Your goal: Find every line in the data below that contains the word "Click", and copy each of those lines.

Extracted data:
---*---

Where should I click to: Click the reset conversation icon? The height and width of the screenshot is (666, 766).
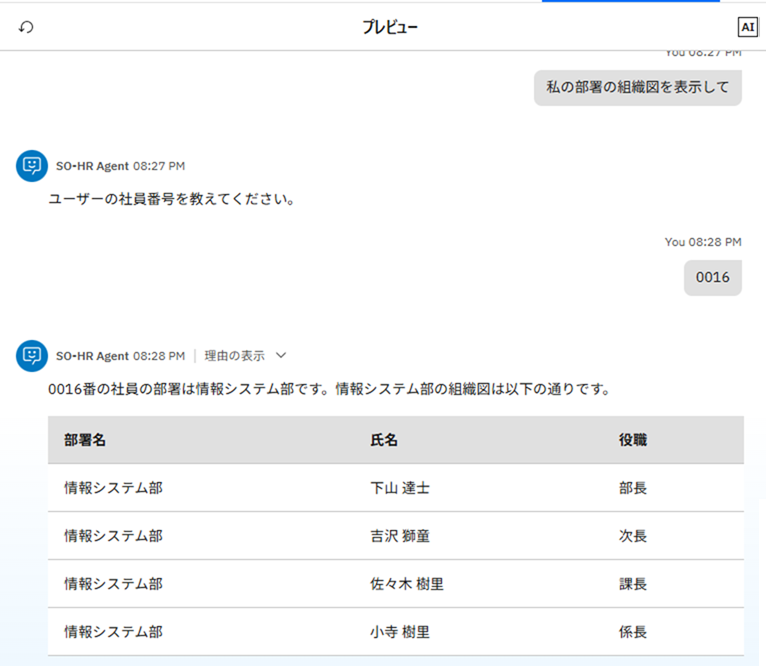tap(26, 27)
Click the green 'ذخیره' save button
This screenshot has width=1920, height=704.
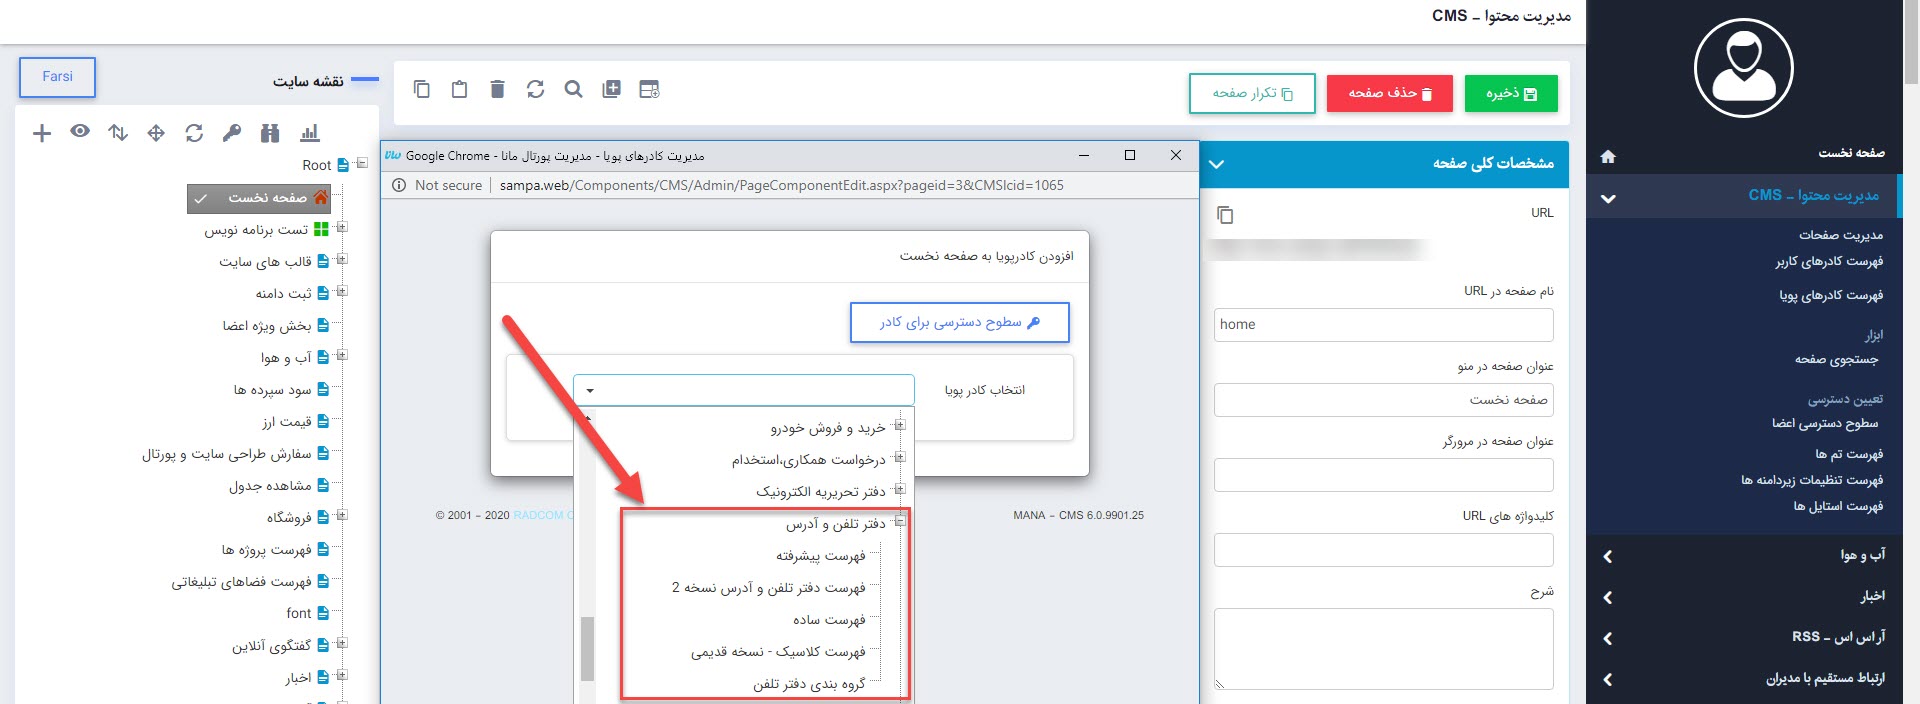(x=1510, y=94)
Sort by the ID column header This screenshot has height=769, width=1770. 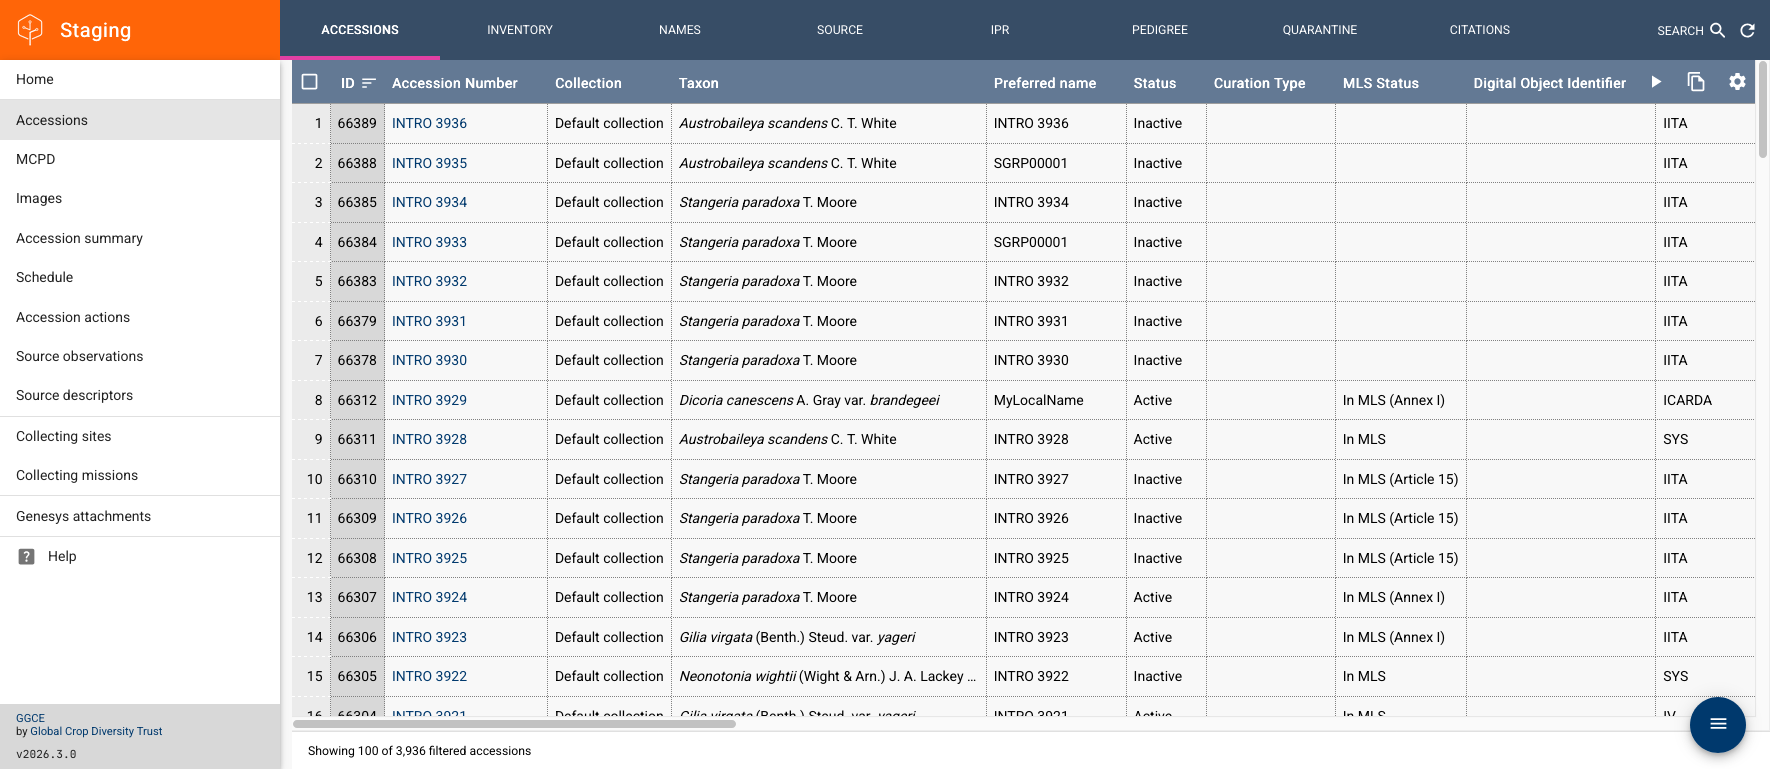[348, 83]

---*---

Output:
Where should I click to: Click the reset conversation icon? The height and width of the screenshot is (666, 766).
Click the green 'ذخیره' save button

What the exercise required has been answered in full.